__Zu erledigende Aufgabe__: Womit reagiert der Himmel laut dem Textausschnitt über das Singen auf die Geburt Jesu?

__Textausschnitt__:
• • •
Manchmal passiert es einfach: ich höre ein Lied, und auf einmal bin ich woanders – nur für einen Moment. Im Supermarkt laufen ein paar Takte eines alten Weihnachtsliedes, und plötzlich bin ich wieder Kind, sitze am Tannenbaum im Sauerland und rieche den Duft des selbstgebackenen Spritzgebäcks. Oder ich stehe in der vollen Straßenbahn, jemand summt leise vor sich hin – und auf einmal wird alles ein kleines Stück leichter. Der Tag selbst ändert sich nicht, aber etwas in mir selbst fühlt sich anders an.

Singen wirkt direkt. Es spricht uns an, bevor wir es mit dem Kopf begreifen. Es erreicht etwas in uns, das Worte allein oft nicht schaffen.

Und genau das geschieht heute, am Heiligen Abend. Selbst Menschen, die sonst kaum singen, summen oder singen mit: leise, tastend, mutig, manchmal brüchig, schief. Auch wenn nicht alle Melodien bekannt sind, irgendwie sprechen die Tonfolgen hier im Kirchraum für sich. Und irgendwie docken wir an, an die alten Melodien, bewegen sie in uns – und lassen selbst etwas von der Freude und Hoffnung hörbar werden, die diese Nacht bedeutet. Wir singen Lieder, die vor Jahrhunderten gedichtet wurden. Wir lassen uns fallen in eine Gemeinschaft, die viel weiter reicht als wir.

Die uns verbindet mit der Weihnachtsgeschichte: Als Jesus geboren wird, reagiert der Himmel nicht mit einer langen Rede, nicht mit Argumenten oder Anweisungen. Sondern mit einem Lied. Das ist schon bemerkenswert. Die Engel hätten ja auch sagen können: „Hört gut zu, wir erklären euch jetzt mal die Lage der Welt.“ Stattdessen wird gesungen. Weil man manches nur singen und nicht sagen kann. In Lukas 2,10-14 heißt es:

„Und der Engel sprach zu ihnen: Fürchtet euch nicht! Siehe, ich verkündige euch große Freude, die allem Volk widerfahren wird; denn euch ist heute der Heiland geboren, welcher ist Christus, der Herr, in der Stadt Davids. Und das habt zum Zeichen: Ihr werdet finden das Kind in Windeln gewickelt und in einer Krippe liegen. Und alsbald war da bei dem Engel die Menge der himmlischen Heerscharen, die lobten Gott und sangen: Ehre sei Gott in der Höhe und Friede auf Erden bei den Menschen seines Wohlgefallens.“

Die Engel singen, und mit ihrem Gesang ist die Welt der Hirten nicht mehr dieselbe. Sie sind einfache Menschen, erschöpft, auf dem Feld bei Nacht. Und gerade sie hören zuerst die Botschaft Gottes.
• • •
__Vorliegende Einträge__:

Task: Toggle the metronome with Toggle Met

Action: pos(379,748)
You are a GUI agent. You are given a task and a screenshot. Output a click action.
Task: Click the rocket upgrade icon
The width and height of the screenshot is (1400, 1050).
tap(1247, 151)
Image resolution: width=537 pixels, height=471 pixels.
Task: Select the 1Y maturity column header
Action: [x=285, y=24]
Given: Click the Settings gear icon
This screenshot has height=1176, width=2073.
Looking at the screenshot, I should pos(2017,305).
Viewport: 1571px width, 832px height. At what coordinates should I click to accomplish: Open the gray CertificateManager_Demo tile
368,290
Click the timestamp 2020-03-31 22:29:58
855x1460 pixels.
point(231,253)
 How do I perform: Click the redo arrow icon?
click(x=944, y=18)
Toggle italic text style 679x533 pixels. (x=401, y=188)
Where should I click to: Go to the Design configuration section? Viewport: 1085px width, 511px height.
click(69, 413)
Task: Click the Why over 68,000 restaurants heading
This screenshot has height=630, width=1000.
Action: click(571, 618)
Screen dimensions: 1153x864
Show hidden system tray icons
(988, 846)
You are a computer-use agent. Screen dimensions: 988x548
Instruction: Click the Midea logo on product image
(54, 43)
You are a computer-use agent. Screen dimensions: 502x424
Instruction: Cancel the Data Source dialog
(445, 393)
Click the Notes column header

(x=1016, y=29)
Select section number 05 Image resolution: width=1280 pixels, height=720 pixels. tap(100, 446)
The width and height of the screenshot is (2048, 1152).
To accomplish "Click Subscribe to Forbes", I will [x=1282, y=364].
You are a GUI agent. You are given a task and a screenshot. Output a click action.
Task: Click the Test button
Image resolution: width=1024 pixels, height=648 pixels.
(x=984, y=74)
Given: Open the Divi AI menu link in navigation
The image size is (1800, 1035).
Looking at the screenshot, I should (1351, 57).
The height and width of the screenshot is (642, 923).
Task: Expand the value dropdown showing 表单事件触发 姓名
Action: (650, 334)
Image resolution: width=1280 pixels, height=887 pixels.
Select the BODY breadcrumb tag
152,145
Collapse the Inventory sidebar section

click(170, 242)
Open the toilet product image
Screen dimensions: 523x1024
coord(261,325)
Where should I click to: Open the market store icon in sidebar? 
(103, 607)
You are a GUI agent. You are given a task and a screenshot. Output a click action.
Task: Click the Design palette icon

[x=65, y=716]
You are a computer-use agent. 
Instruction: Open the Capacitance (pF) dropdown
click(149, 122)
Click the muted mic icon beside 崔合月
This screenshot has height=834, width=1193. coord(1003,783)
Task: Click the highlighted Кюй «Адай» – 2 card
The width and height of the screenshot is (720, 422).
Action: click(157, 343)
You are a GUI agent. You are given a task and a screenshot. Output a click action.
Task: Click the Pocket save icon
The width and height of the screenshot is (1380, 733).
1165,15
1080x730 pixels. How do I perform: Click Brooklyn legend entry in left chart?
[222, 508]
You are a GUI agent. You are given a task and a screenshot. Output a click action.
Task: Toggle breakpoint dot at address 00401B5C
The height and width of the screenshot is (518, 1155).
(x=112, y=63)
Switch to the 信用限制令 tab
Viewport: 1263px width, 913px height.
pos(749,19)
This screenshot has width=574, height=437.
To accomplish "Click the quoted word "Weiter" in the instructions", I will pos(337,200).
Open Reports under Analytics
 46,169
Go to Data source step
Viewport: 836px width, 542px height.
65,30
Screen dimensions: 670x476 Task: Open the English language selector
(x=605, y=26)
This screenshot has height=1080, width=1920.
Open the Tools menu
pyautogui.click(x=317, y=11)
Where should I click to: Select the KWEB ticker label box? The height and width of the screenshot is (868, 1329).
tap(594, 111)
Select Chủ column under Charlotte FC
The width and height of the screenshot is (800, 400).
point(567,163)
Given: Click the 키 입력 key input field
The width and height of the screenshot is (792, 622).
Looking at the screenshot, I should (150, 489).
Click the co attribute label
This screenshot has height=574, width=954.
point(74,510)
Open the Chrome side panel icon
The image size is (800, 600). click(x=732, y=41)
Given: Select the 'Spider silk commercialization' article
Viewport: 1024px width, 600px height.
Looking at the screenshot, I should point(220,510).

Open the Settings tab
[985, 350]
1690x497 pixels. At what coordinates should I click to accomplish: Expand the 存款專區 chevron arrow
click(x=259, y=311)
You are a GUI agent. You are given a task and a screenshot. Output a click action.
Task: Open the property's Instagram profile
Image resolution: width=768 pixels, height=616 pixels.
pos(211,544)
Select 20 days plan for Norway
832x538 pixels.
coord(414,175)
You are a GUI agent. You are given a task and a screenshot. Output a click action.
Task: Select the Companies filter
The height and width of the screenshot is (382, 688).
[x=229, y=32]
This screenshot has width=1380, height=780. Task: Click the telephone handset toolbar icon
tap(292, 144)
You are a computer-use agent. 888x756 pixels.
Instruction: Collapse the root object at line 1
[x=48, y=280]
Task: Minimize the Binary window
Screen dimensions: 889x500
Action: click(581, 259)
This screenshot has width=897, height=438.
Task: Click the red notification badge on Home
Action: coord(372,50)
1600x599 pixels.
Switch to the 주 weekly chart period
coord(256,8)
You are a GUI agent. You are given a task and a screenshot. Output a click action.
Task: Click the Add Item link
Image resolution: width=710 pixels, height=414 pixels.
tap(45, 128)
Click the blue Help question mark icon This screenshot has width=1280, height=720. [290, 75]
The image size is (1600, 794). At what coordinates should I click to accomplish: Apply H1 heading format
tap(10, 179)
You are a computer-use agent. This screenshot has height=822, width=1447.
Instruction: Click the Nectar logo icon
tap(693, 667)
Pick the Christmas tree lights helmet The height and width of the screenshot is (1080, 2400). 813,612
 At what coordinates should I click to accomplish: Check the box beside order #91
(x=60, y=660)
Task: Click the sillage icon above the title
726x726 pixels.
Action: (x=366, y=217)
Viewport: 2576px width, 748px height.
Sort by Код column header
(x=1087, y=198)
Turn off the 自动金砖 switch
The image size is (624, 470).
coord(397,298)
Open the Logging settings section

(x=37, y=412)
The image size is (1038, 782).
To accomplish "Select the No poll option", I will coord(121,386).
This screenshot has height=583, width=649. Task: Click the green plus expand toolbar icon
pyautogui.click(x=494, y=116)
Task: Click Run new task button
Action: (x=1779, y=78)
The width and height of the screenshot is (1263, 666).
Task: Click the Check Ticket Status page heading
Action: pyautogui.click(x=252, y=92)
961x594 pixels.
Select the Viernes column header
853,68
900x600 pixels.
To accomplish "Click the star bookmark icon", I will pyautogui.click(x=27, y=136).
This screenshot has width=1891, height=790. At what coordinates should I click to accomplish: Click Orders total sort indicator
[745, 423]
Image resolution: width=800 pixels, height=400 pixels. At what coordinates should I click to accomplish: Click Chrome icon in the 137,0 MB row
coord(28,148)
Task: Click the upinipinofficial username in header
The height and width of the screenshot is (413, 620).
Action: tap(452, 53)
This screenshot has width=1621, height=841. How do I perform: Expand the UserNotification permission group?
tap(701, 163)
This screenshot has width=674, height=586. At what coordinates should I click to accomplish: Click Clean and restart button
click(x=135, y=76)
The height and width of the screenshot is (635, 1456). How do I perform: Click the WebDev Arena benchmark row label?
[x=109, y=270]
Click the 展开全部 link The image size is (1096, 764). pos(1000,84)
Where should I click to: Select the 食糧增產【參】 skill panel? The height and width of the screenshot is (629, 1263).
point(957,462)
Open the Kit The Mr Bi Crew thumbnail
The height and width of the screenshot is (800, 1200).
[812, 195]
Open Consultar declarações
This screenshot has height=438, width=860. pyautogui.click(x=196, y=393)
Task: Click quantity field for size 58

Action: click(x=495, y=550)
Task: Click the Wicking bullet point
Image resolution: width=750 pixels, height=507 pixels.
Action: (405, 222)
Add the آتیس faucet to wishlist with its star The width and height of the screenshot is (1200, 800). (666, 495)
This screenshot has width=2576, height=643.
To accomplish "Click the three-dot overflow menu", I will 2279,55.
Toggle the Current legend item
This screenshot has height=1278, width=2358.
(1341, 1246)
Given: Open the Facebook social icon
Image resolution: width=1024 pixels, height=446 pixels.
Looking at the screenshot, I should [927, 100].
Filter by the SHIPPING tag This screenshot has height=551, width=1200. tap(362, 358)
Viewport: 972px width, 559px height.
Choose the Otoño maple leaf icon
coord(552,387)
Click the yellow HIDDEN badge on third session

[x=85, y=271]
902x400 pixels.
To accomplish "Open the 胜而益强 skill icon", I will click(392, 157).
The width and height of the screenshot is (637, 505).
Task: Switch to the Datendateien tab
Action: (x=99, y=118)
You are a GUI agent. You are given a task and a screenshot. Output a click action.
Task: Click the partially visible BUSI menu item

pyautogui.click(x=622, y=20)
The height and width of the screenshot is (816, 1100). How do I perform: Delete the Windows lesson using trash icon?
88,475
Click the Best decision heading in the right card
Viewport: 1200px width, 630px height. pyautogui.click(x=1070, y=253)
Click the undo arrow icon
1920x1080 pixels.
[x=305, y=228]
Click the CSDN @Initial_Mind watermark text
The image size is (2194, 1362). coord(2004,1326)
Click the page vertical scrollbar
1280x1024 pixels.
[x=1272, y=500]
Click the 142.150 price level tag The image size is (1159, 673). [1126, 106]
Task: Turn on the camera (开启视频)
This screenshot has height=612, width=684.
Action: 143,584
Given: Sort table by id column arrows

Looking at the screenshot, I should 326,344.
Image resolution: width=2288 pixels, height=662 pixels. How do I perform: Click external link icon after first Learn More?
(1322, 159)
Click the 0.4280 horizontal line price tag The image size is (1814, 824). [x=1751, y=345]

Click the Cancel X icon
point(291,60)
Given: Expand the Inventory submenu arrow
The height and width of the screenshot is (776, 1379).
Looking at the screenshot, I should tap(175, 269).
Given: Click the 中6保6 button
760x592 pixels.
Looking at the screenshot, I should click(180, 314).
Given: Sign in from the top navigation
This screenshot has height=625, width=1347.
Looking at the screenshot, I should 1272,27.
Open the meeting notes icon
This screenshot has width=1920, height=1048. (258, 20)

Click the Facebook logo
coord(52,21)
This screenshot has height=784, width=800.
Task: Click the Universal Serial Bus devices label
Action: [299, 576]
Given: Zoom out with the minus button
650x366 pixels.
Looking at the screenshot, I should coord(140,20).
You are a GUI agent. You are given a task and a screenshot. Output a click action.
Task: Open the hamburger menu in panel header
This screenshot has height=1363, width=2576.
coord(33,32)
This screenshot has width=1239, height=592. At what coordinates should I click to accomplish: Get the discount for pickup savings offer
• • •
__Fertige Antwort__: Mit einem Lied.